Posted 24 August 2010 - 07:57 PM
My wife took the shop camera on a trip but... The saw has been set (following advice to set rip saws at a half setting so 8 not 4) and then joined. Last thing is to resharpen the teeth. Also as a side note, I got new files from LN and the files are thicker like the diffrence between a taper and an extra slim taper from the one I got from tools for working wood. These new files are also Grobert and don't have their style named on them unlike the Nicholsen files I'm accustomed to. The files from LN do appear to be more appropriate sized for this size tooth than the TFWW one, as they could be used on all three corners with a fresh cutting area where as the TFWW one was almost burried in the cut and Dulled quickly cause of it. I'll post pictures of them to better show this when I get my camera back.
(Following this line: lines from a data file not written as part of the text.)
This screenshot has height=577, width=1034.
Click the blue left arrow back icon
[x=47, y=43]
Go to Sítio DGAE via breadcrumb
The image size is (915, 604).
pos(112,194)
Are you the only weekend warrior who resharpens? Heck no, resharpening is easy-ish. Ok you get a lot better at it by the last tooth I'll admit. Just make sure you match up the proper size/kind file to the # of TPI. Vintage Saws has a lot of good info on their website just a little hard to navigate so does Bad Axe tools and they will sharpen them if you go that route. My current project is retoothing one of my Grandpa's old Disston saws from 8 to 4 TPI. Good luck.